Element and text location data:
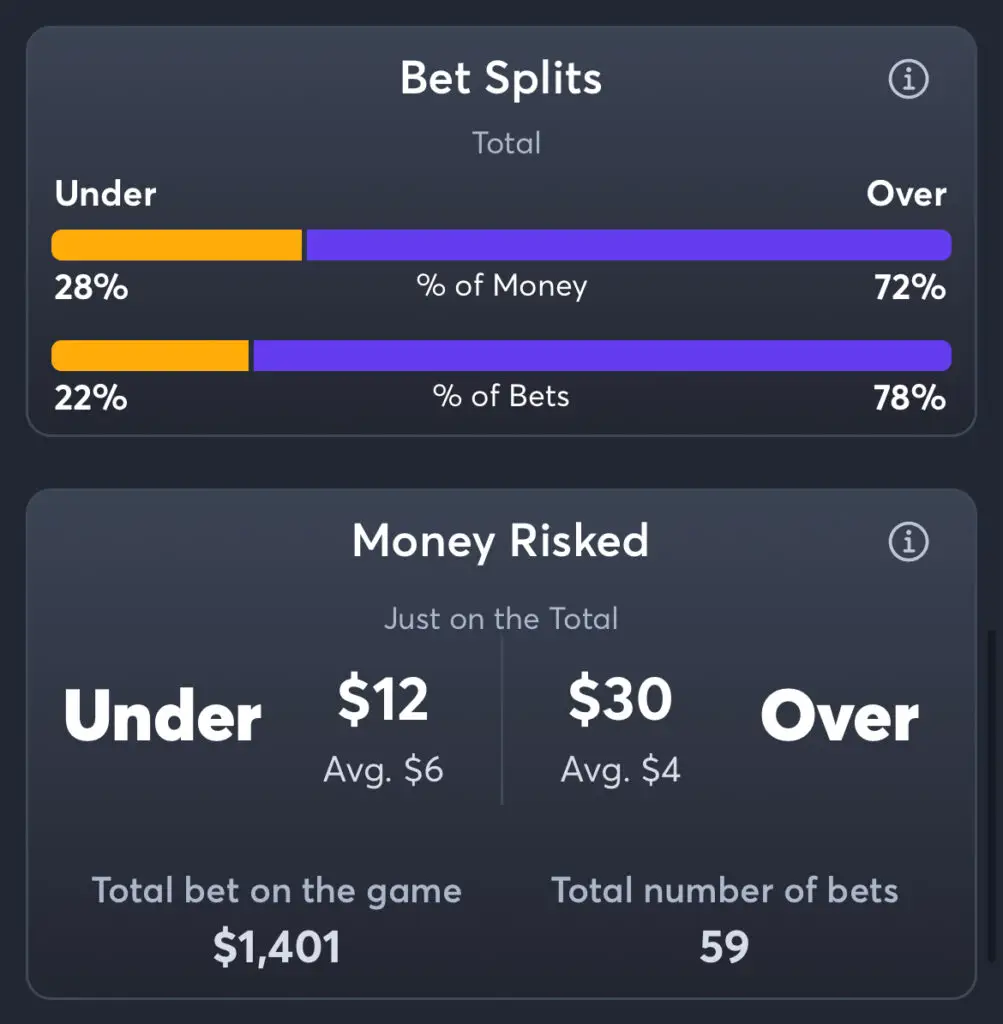
Task: Click the orange Under segment of % of Bets bar
Action: point(150,355)
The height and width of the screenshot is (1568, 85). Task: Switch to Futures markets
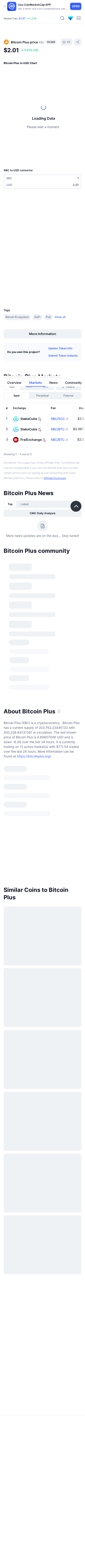69,396
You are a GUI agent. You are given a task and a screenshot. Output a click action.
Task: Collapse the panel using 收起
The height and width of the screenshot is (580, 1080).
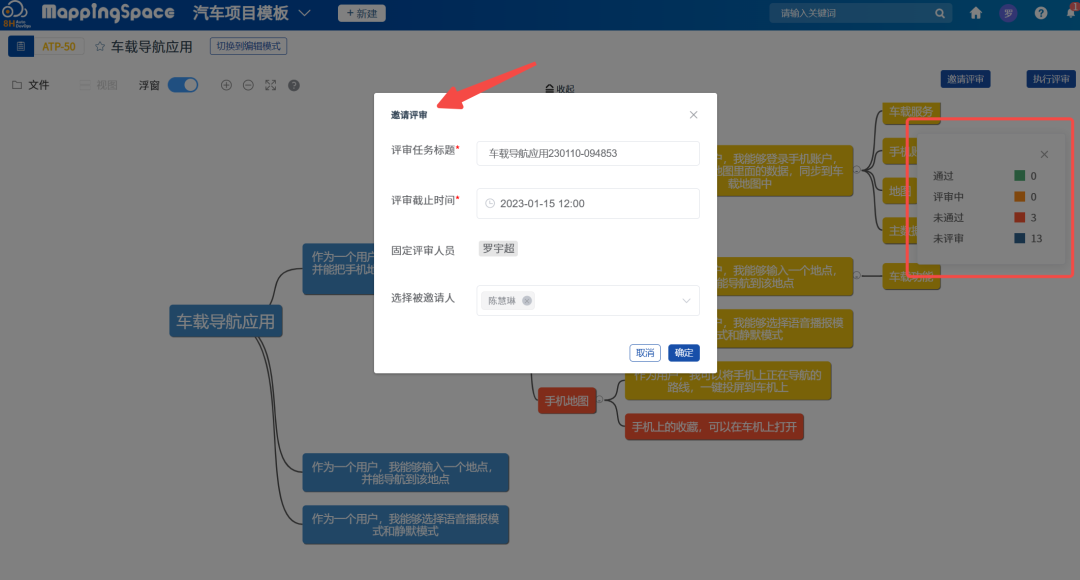(x=560, y=89)
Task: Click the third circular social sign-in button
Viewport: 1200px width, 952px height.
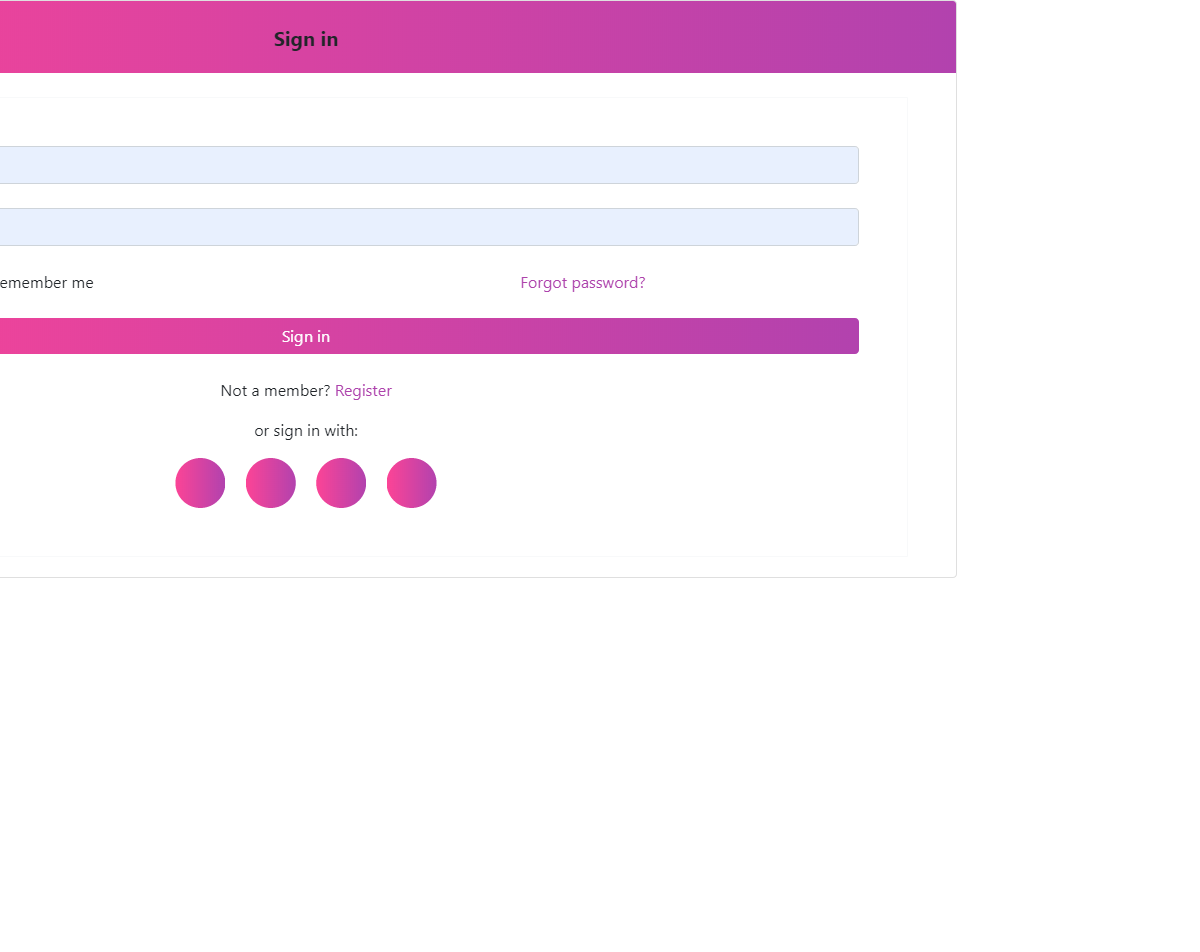Action: coord(341,483)
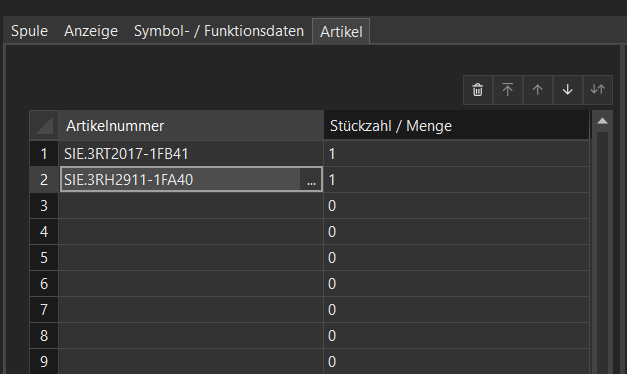The width and height of the screenshot is (627, 374).
Task: Click the Artikelnummer column header
Action: pos(191,126)
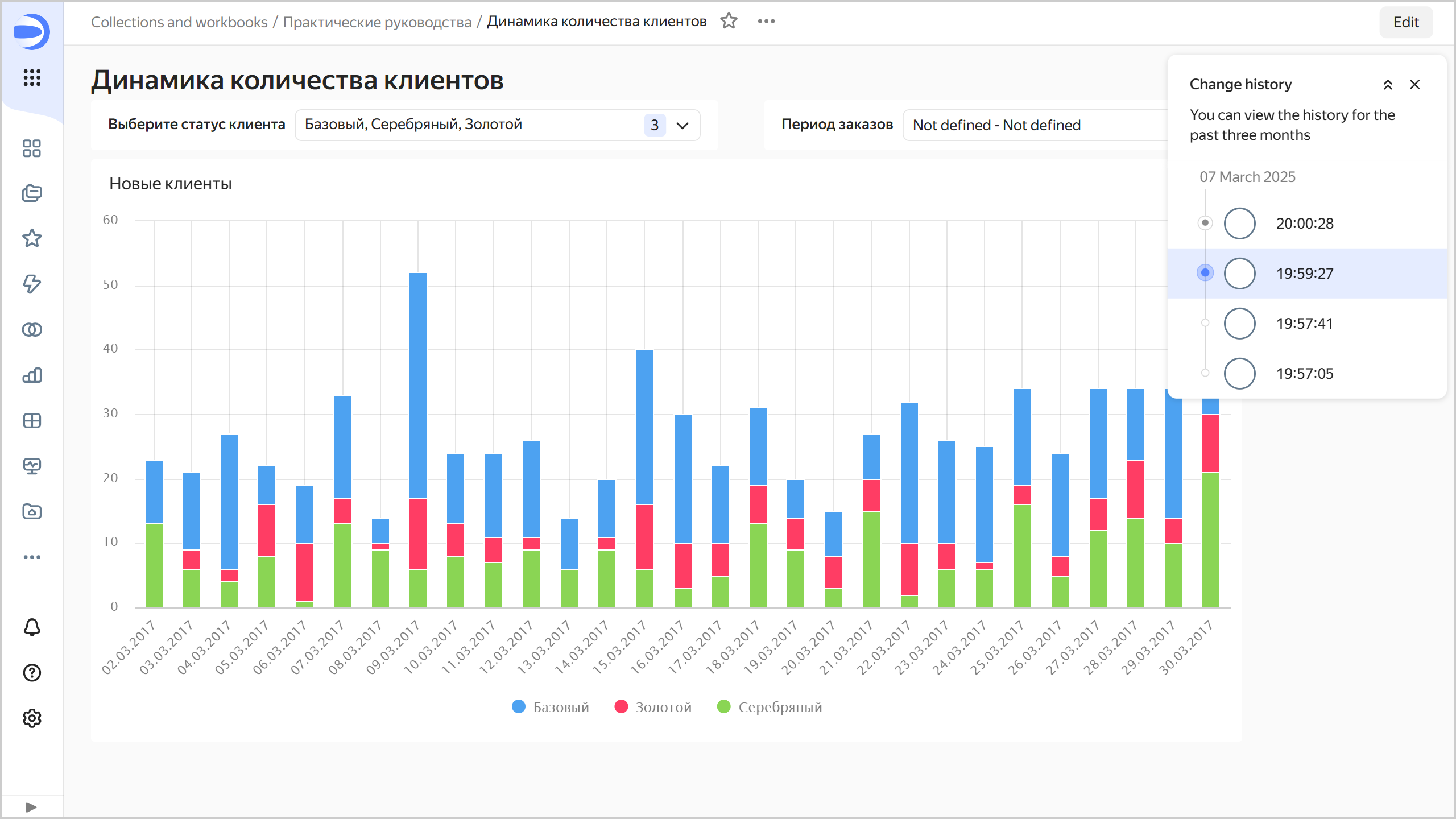Add dashboard to favorites with star
This screenshot has height=819, width=1456.
(729, 21)
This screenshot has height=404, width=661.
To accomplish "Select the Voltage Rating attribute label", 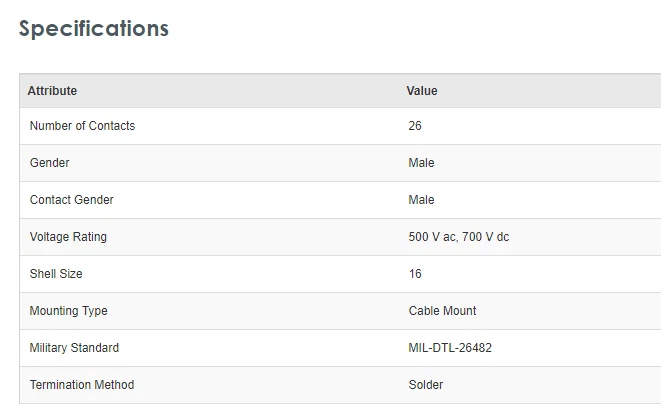I will (x=68, y=237).
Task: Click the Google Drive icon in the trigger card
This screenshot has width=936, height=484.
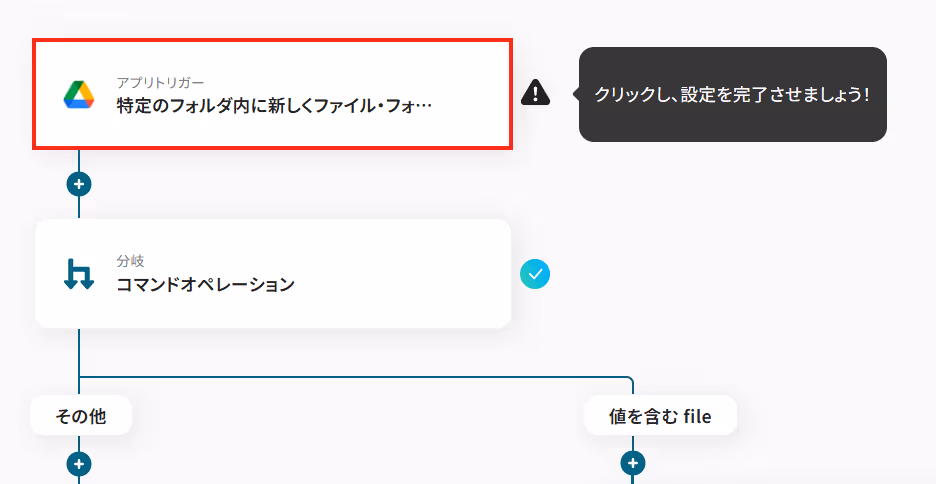Action: 79,94
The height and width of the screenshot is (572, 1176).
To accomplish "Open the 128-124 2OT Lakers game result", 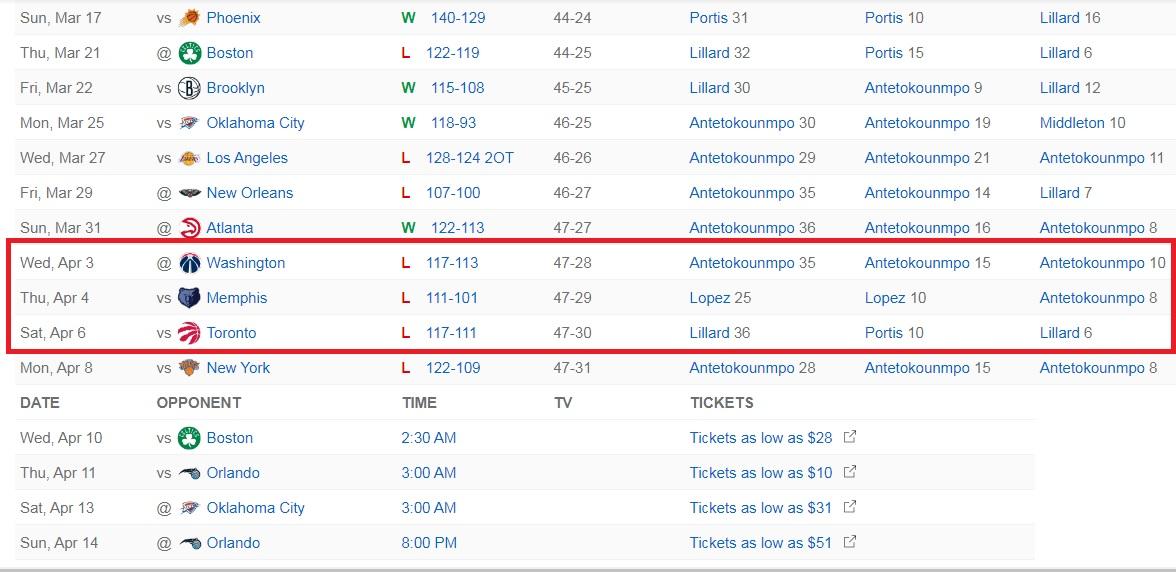I will coord(470,158).
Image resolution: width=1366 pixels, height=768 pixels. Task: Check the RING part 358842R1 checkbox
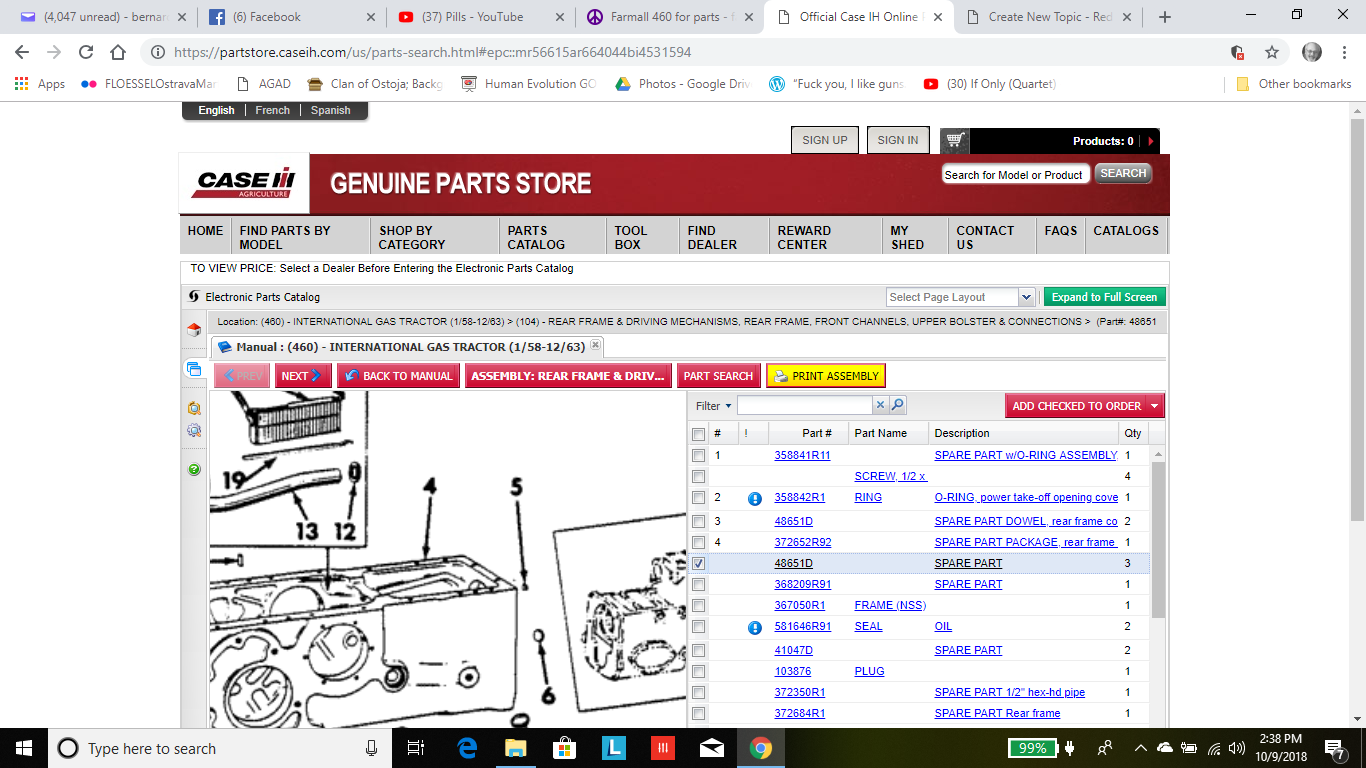pos(697,497)
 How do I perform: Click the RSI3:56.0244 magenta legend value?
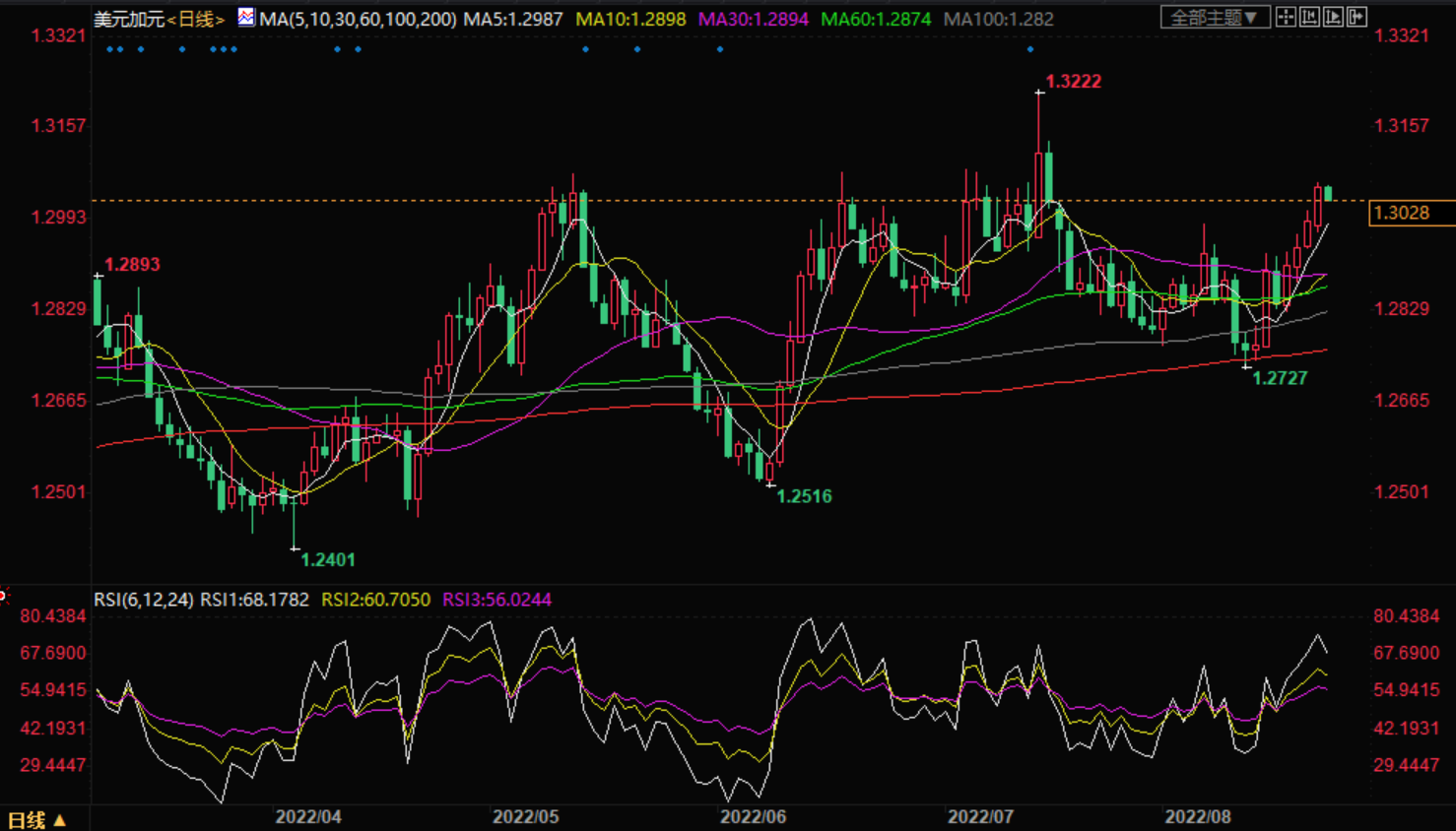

### Task description
Update the data from the line containing "You are a GUI" down to the line containing "(x=560, y=89)" by replacing "screenshot" with "screen capture" and keeping everything else unchanged. Omit the pictures from the reproduced lines.

### Full solution
You are a GUI agent. You are given a task and a screen capture. Output a click action.
Task: Collapse the panel using 收起
The height and width of the screen capture is (580, 1080).
(x=560, y=89)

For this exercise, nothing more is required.